You can use as many simulated patients and medical conditions as you need, Oliven said. “The student has to know what he or she has to look for. If they don’t know, they won’t find the answer. you don’t know, you wont find it.” Also, ordering wrong invasive examinations or inadequate drugs (including forgetting to ask about allergies) lowers the final grade. The students should learn from their early beginning of clinical studies the importance of patient safety – primum non nocere (“first, cause no harm”).
TODAY’S AVERAGE medical student gets his diploma “without once taking a patient from the beginning with his symptoms and processing the case through all the stages ending with treatment and follow-up.
Except for the Rappaport School in Haifa, no medical faculty does this. We have for several years been preparing and testing our students on this with the platform and written our findings up in medical journals here and abroad,” said Oliven.
A number of years ago, older doctors steered clear of laptops. But today, everybody uses smartphones and tablets and feels comfortable with them – even a pensioner like me.”
Another advantage of VP, whose Web 2.0 interactive software application is designed to provide a complete e-learning and e-assessment environment for any medical school, is that one can press a button after the student is tested and see his grade immediately. “But we don’t do this yet, because we want first to ensure the reliability of all questions.”
His son, who in the pervious decade studied medicine at the Technion, was one of the first to try out the platform. “We carried out an integrated test with some cases with actors and compared the results with VP. Our system was objectively found over several years to be more accurate for testing medical skills and knowledge than the actors,” recalled Oliven. “Many medical schools here do not have large computer rooms as we do. We can accommodate half a medical school class at a time in our own facility.”
THE VP system was developed in full cooperation with the Technion medical faculty, and the company and the university entered a business partnership to further develop and promote it as it serves as the standard learning and testing facility of Rappaport’s internal medicine department. Dr. Rachel Nave, the Rappaport faculty’s coordinator of testing and medical education, is very familiar with and enthusiastic about the VP platform and hopes the fields in medicine that it teaches and tests will be expanded quickly as more specialists hear about it and are ready to supply the clinical cases.
Baruch, VP’s senior computer expert and co-founder, noted that the various other medical faculties have been given information about the VP system and are showing interest in using it, with some already negotiating for purchase. The company has also heard from medical schools as far away as China, said Baruch, who earned his doctorate in computer sciences and taught at the prestigious Massachusetts Institute of Technology.

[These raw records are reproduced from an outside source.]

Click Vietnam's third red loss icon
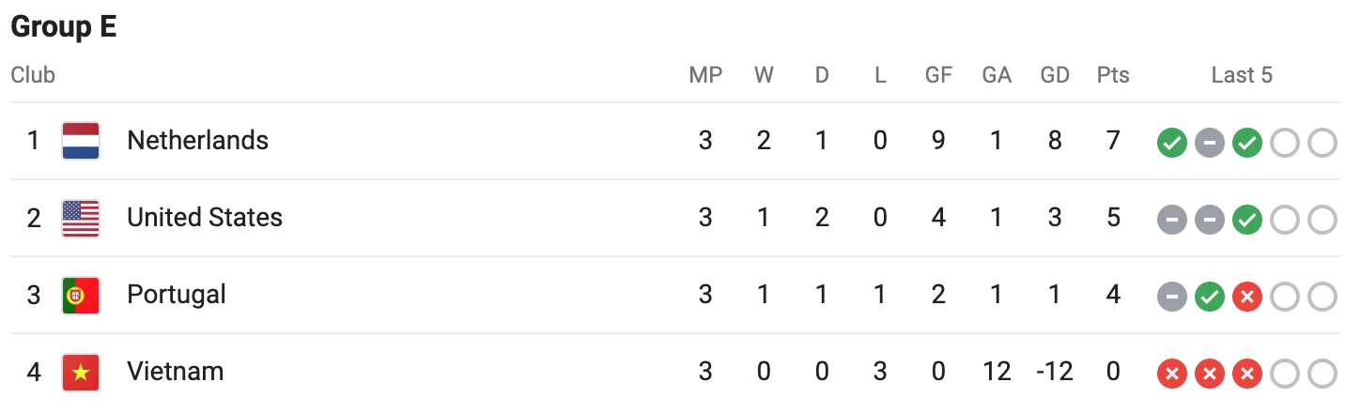This screenshot has width=1361, height=413. click(x=1246, y=375)

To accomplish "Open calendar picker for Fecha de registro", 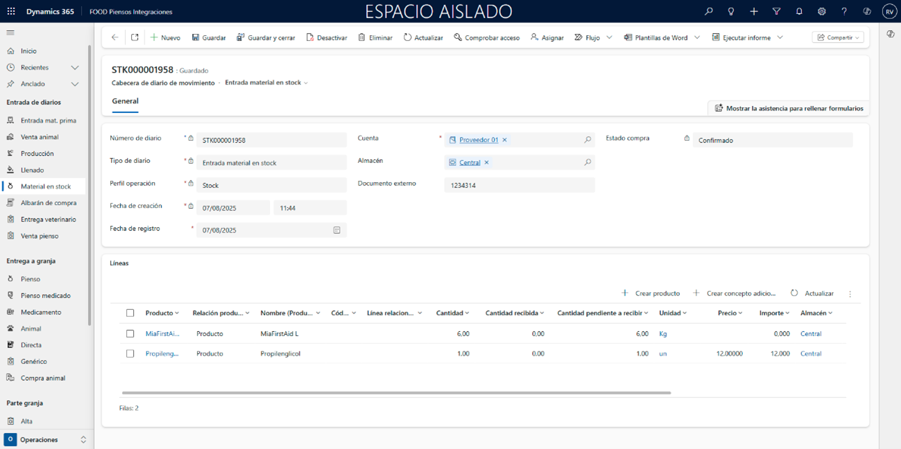I will [336, 230].
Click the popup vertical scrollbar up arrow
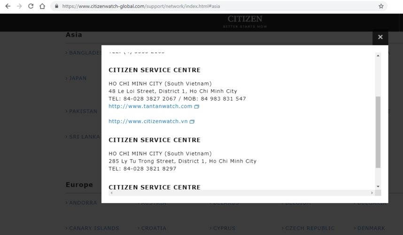This screenshot has width=403, height=235. [x=378, y=55]
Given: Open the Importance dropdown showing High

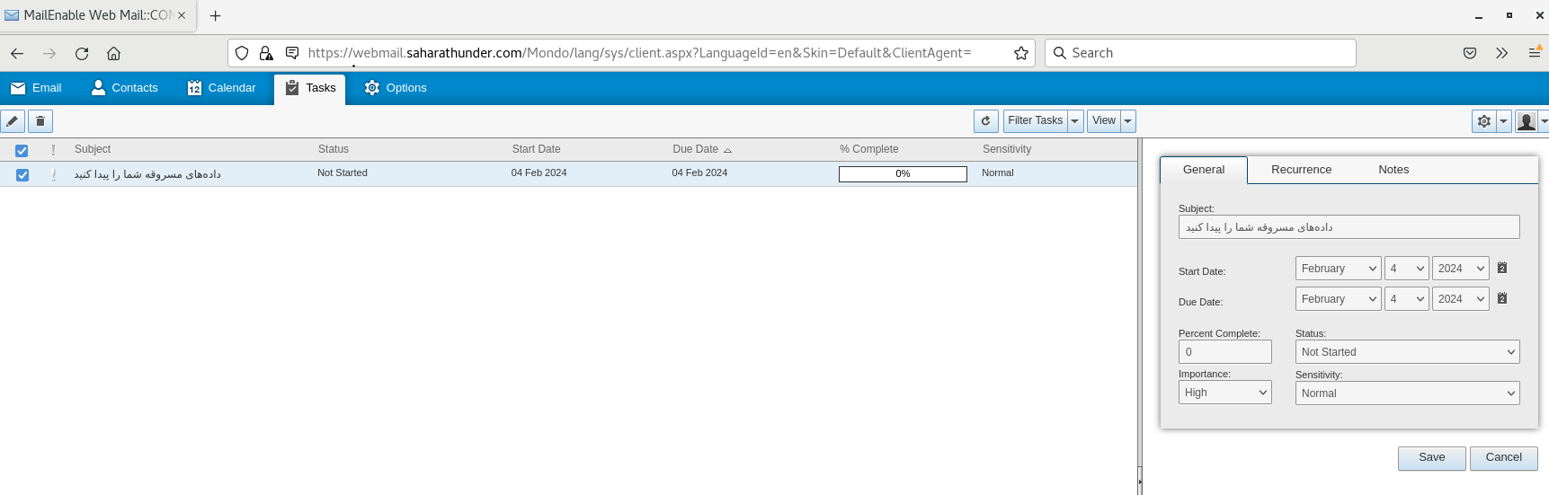Looking at the screenshot, I should click(x=1224, y=393).
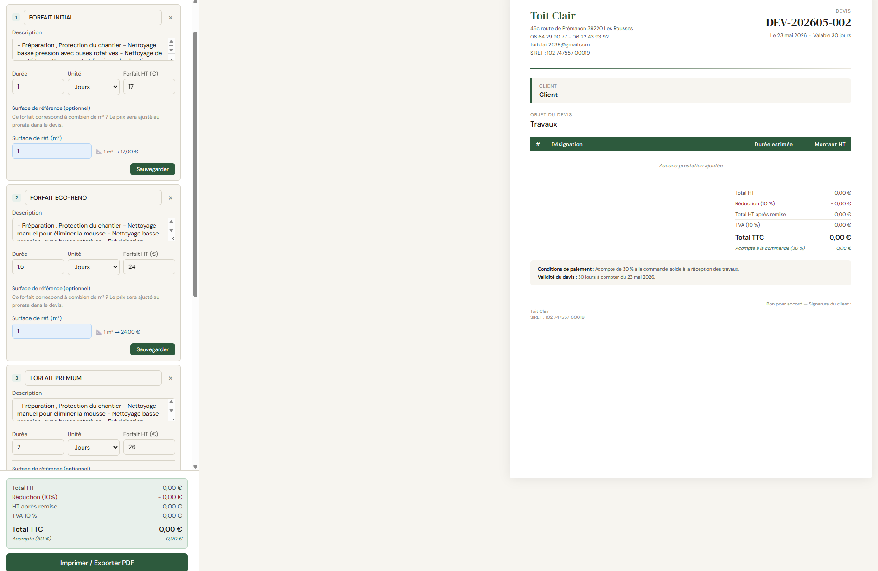This screenshot has width=878, height=571.
Task: Click Sauvegarder for the FORFAIT ECO-RENO card
Action: [x=153, y=349]
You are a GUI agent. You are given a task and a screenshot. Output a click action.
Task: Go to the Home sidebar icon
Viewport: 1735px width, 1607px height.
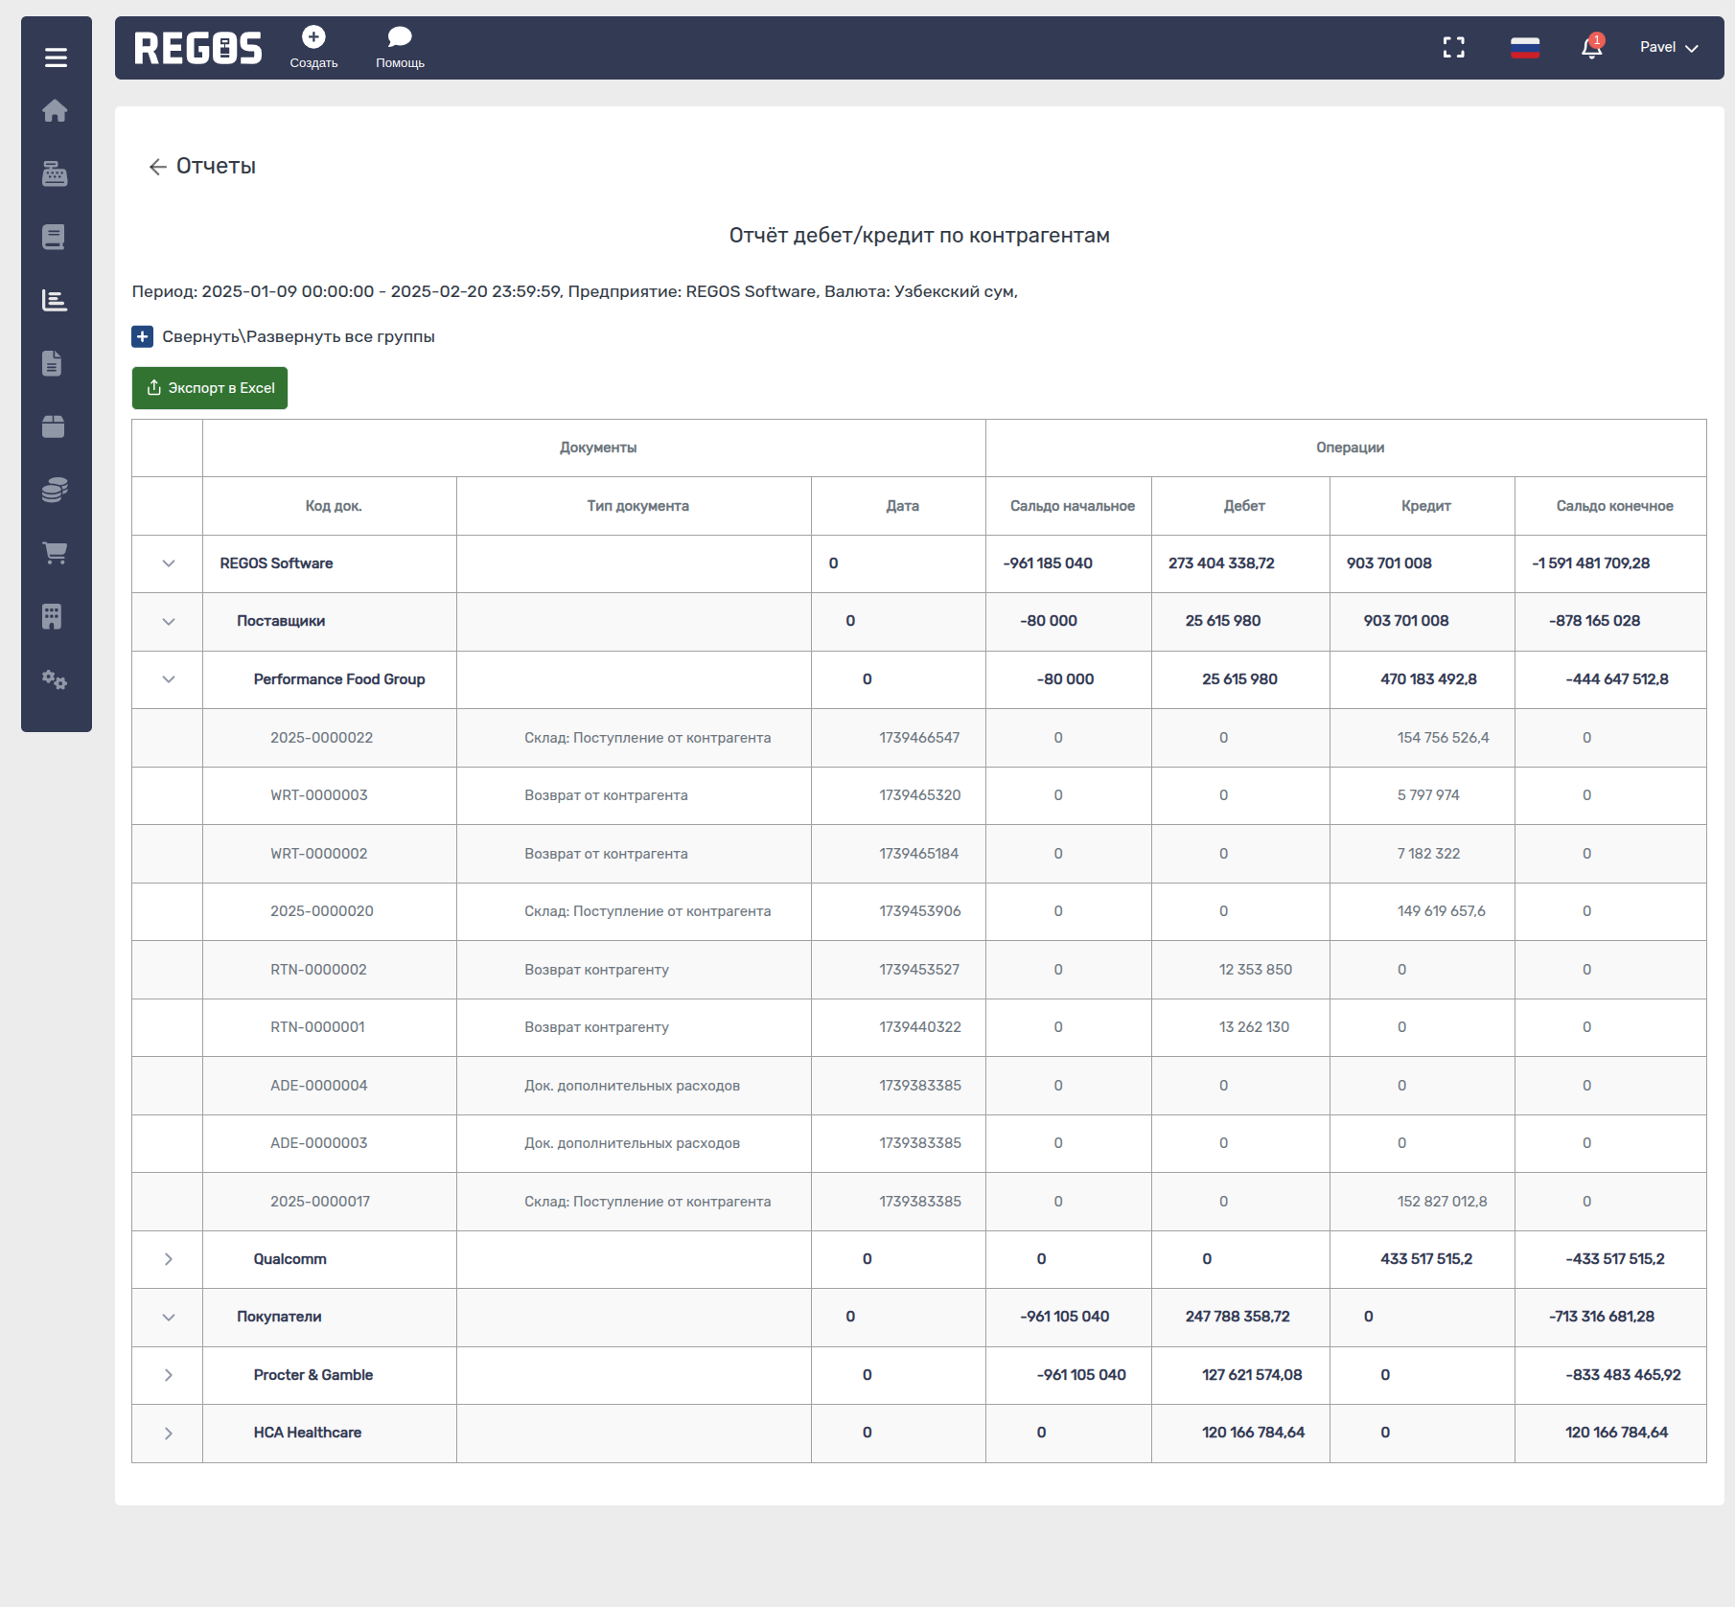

Asked about the cost he was noncommittal, saying it depends on the medical school and the number of students who would use it.
“But it is clearly the wave of the future and will be a revolution in medical teaching. We want to turn it into the gold standard.”
Baruch suggested that VP can be used not only for medical school students and teaching medical specialties but also for nursing schools and training paramedics, nurse practitioners and physician assistants.